- **Exercise tasks**:
1. Answer these questions from the news report on the needle incident at Little Morro Creek:
(a) When will the children be retested?
(b) Which company owns the creek property?
(c) On what dates will the large-scale cleanup take place?
2. Translate this sentence from the news report on the needle incident at Little Morro Creek into Spanish: "The kids will be retested in six weeks and six months, according to the city."

Two children were stuck by a hypodermic needle while playing in Little Morro Creek on Saturday, and city officials are planning a major cleanup of the area, where homeless residents and drug users are known to live and hang out.
Both children were later tested at a local hospital, and officials say they do not know yet if the needle was contaminated.
They were treated and tested at a local hospital, and city staff is in contact with their parents, who Taylor said reported the incident to a recreation staffer at the park.
The needle was also tested, but “the city has been told no definitive information about the needle was able to be gathered from the test,” according to a city statement Monday.
The kids will be retested in six weeks and six months, according to the city.
The creek area, which borders the southern side of the park, is used as a living space by some of the city’s homeless population. Trash and dangerous items such as hypodermic needles have accumulated over time.
The creek area is private property, Taylor said, and the city’s Recreation Services Division regularly posts signs warning people against trespassing.
We’re going to be very thoughtful about the way we do this. Homelessness is not a crime, but obviously this is a public safety issue.
Deputy City Manager Sam Taylor
Taylor said Morro Bay police closely monitor the area; nearly half of the 130 calls for police response there since January were initiated by patrolling officers who make contact with the resident transient population.
Although Morro Bay police don’t assign specific officers to patrol the area, “they’re very proactive in going out there,” Taylor said.
Given the anticipated wet winter and the potential for flooding in the creek, which serves as rain outfall into the Pacific Ocean, City Manager Dave Buckingham and eight staffers toured the location earlier this month in preparation for a pre-winter creek cleanup with representatives from Dynegy Inc., which owns the property.
On Dec. 10-11, city and company staff will conduct a large-scale cleanup, which will include clearing the area of garbage, overgrown vegetation and any encampments.
“This will be a major operation,” Taylor said.
The city will begin posting signs on the property warning anyone staying there of the upcoming cleanup, so they can move their property.
“We’re going to be very thoughtful about the way we do this. Homelessness is not a crime,” Taylor said. “But obviously, this is a public safety issue.”
One Morro Bay resident who was at the park on Saturday with other parents when they learned about the needle said the incident was no surprise to anyone who frequents the park during soccer season.
Previous cleanup efforts made people feel safer for a while, she said, before the homeless activity picked up again.
Anyone with safety concerns in the area should call 911, the city recommended in its statement Monday.

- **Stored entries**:

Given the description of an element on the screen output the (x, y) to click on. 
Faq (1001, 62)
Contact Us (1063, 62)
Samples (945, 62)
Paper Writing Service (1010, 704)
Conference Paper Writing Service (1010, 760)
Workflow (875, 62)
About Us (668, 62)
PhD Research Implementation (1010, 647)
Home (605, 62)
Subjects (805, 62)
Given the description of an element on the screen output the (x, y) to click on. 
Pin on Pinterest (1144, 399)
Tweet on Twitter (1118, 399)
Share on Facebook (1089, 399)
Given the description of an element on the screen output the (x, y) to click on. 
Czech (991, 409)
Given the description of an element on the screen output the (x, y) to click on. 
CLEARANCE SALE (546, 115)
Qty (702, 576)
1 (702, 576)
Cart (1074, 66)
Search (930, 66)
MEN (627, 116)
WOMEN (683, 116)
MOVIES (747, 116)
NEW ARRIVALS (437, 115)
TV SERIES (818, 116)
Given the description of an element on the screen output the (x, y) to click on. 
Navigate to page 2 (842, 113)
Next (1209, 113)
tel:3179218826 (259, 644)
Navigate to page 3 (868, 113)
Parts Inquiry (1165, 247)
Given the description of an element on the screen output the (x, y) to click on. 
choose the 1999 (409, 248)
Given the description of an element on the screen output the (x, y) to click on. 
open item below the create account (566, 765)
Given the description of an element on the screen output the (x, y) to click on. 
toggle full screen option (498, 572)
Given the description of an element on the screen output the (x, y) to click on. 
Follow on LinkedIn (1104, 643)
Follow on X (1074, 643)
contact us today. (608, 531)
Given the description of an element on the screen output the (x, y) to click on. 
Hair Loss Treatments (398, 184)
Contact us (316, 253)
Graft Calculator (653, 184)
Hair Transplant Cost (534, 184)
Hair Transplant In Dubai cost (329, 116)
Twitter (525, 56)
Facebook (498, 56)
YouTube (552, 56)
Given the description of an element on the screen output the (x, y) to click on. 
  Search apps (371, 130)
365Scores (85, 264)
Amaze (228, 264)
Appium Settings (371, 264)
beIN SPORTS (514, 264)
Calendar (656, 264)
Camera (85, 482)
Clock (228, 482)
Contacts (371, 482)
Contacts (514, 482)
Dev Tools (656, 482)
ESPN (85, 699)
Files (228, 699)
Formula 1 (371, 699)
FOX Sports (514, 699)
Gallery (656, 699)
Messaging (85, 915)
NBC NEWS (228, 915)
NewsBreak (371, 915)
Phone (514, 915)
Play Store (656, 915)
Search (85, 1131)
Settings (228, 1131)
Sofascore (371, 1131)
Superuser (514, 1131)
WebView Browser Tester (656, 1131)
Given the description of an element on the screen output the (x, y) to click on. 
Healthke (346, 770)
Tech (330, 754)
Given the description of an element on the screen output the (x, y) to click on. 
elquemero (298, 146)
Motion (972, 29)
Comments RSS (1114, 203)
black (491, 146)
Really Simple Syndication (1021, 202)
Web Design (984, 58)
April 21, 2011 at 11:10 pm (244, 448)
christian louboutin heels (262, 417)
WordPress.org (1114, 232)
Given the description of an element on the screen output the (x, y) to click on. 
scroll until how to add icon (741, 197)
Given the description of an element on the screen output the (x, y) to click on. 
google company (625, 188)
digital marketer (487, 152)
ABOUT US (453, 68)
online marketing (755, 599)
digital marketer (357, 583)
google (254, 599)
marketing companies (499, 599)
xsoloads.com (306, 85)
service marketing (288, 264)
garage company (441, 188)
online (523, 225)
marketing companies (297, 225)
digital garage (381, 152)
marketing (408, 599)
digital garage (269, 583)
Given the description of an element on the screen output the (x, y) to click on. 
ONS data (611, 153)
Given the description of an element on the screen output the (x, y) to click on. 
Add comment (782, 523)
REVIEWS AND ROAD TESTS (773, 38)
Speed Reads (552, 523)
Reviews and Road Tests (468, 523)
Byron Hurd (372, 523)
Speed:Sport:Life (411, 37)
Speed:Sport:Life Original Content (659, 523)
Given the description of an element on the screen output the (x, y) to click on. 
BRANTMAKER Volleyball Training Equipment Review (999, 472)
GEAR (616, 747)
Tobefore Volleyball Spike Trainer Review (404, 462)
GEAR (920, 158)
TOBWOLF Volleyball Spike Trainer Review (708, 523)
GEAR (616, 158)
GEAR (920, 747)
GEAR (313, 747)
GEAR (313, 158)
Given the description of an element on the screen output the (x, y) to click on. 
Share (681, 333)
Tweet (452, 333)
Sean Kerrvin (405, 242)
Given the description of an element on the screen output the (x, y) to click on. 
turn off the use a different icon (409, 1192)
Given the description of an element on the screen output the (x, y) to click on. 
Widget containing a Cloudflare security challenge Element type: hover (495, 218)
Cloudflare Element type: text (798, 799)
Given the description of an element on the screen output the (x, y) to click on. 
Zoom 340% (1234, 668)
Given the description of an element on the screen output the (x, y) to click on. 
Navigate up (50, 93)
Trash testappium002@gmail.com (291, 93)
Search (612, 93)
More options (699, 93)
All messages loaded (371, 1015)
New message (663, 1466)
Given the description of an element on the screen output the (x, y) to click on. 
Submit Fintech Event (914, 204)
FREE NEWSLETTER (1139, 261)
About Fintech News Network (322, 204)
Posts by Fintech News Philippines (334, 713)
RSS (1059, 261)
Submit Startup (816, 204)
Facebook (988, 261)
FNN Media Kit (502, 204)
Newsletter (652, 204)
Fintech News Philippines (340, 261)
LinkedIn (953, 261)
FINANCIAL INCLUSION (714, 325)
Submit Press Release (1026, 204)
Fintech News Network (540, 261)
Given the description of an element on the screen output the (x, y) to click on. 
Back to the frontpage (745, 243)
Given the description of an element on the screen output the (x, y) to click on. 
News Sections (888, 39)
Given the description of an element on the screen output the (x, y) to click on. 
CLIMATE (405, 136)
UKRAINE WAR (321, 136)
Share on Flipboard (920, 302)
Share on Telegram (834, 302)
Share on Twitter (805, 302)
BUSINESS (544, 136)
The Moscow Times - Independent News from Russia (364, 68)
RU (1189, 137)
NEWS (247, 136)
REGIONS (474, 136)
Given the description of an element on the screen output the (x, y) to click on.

- **Solution set**:
1.
(a) In six weeks and six months.
(b) Dynegy Inc.
(c) Dec. 10-11.

2. Los niños volverán a hacerse las pruebas dentro de seis semanas y seis meses, según la ciudad.